___ Provided entries ___

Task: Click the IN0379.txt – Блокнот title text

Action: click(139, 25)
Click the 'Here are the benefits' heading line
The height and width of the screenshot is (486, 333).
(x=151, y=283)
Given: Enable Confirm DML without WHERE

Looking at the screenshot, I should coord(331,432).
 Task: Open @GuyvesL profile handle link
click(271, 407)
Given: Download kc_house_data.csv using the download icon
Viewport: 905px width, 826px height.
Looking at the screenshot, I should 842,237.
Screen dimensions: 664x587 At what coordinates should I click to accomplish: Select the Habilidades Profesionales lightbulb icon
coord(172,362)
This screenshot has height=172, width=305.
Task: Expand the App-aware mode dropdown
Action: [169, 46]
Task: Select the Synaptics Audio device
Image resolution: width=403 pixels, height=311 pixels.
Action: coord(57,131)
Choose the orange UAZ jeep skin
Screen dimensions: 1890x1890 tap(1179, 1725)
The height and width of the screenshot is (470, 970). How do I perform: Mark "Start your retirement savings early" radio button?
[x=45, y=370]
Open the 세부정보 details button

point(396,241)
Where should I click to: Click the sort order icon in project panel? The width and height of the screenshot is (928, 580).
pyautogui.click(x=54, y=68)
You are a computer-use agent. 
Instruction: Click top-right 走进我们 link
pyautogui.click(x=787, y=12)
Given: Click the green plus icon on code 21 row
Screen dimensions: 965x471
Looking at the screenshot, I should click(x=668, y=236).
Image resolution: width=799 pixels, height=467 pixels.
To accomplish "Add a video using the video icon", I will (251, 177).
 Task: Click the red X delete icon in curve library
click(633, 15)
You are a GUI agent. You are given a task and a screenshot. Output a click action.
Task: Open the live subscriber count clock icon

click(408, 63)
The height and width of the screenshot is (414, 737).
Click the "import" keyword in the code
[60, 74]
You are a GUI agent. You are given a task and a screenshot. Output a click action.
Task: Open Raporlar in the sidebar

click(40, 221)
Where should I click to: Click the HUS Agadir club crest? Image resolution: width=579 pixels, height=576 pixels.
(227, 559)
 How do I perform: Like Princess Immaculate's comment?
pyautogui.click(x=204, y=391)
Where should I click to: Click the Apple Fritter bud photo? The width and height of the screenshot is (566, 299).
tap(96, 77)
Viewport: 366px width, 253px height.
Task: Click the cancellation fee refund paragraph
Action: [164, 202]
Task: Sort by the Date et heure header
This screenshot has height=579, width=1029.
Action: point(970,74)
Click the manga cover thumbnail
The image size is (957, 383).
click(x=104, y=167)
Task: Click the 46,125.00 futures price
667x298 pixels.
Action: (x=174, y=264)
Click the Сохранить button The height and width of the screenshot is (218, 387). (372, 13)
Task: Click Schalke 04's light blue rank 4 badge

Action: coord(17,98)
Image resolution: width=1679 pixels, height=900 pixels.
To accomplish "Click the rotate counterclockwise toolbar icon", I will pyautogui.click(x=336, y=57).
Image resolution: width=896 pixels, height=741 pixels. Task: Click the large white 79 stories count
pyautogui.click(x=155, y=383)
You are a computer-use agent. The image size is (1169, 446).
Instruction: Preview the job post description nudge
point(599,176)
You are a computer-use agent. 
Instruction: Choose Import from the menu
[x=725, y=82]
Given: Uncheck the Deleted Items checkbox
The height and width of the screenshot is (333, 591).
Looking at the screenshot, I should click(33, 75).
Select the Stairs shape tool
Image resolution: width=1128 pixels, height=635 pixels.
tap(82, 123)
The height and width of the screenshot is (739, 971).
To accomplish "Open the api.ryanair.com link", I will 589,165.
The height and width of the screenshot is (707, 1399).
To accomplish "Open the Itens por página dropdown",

___

Exercise
Copy out the entire listing above line for line, changing nothing.

Reply to the exercise
Task: Click the IN0379.txt – Блокнот title text

Action: click(139, 25)
Click the 'Here are the benefits' heading line
The height and width of the screenshot is (486, 333).
(x=151, y=283)
Given: Enable Confirm DML without WHERE

Looking at the screenshot, I should coord(331,432).
 Task: Open @GuyvesL profile handle link
click(271, 407)
Given: Download kc_house_data.csv using the download icon
Viewport: 905px width, 826px height.
Looking at the screenshot, I should 842,237.
Screen dimensions: 664x587 At what coordinates should I click to accomplish: Select the Habilidades Profesionales lightbulb icon
coord(172,362)
This screenshot has height=172, width=305.
Task: Expand the App-aware mode dropdown
Action: [169, 46]
Task: Select the Synaptics Audio device
Image resolution: width=403 pixels, height=311 pixels.
Action: coord(57,131)
Choose the orange UAZ jeep skin
Screen dimensions: 1890x1890 tap(1179, 1725)
The height and width of the screenshot is (470, 970). How do I perform: Mark "Start your retirement savings early" radio button?
[x=45, y=370]
Open the 세부정보 details button

point(396,241)
Where should I click to: Click the sort order icon in project panel? The width and height of the screenshot is (928, 580).
pyautogui.click(x=54, y=68)
You are a computer-use agent. 
Instruction: Click top-right 走进我们 link
pyautogui.click(x=787, y=12)
Given: Click the green plus icon on code 21 row
Screen dimensions: 965x471
Looking at the screenshot, I should click(x=668, y=236).
Image resolution: width=799 pixels, height=467 pixels.
To accomplish "Add a video using the video icon", I will (251, 177).
 Task: Click the red X delete icon in curve library
click(633, 15)
You are a GUI agent. You are given a task and a screenshot. Output a click action.
Task: Open the live subscriber count clock icon

click(408, 63)
The height and width of the screenshot is (414, 737).
Click the "import" keyword in the code
[60, 74]
You are a GUI agent. You are given a task and a screenshot. Output a click action.
Task: Open Raporlar in the sidebar

click(40, 221)
Where should I click to: Click the HUS Agadir club crest? Image resolution: width=579 pixels, height=576 pixels.
(227, 559)
 How do I perform: Like Princess Immaculate's comment?
pyautogui.click(x=204, y=391)
Where should I click to: Click the Apple Fritter bud photo? The width and height of the screenshot is (566, 299).
tap(96, 77)
Viewport: 366px width, 253px height.
Task: Click the cancellation fee refund paragraph
Action: [164, 202]
Task: Sort by the Date et heure header
This screenshot has height=579, width=1029.
Action: point(970,74)
Click the manga cover thumbnail
The image size is (957, 383).
click(x=104, y=167)
Task: Click the 46,125.00 futures price
667x298 pixels.
Action: (x=174, y=264)
Click the Сохранить button The height and width of the screenshot is (218, 387). (372, 13)
Task: Click Schalke 04's light blue rank 4 badge

Action: coord(17,98)
Image resolution: width=1679 pixels, height=900 pixels.
To accomplish "Click the rotate counterclockwise toolbar icon", I will pyautogui.click(x=336, y=57).
Image resolution: width=896 pixels, height=741 pixels. Task: Click the large white 79 stories count
pyautogui.click(x=155, y=383)
You are a computer-use agent. The image size is (1169, 446).
Instruction: Preview the job post description nudge
point(599,176)
You are a computer-use agent. 
Instruction: Choose Import from the menu
[x=725, y=82]
Given: Uncheck the Deleted Items checkbox
The height and width of the screenshot is (333, 591).
Looking at the screenshot, I should click(33, 75).
Select the Stairs shape tool
Image resolution: width=1128 pixels, height=635 pixels.
tap(82, 123)
The height and width of the screenshot is (739, 971).
To accomplish "Open the api.ryanair.com link", I will 589,165.
The height and width of the screenshot is (707, 1399).
To accomplish "Open the Itens por página dropdown",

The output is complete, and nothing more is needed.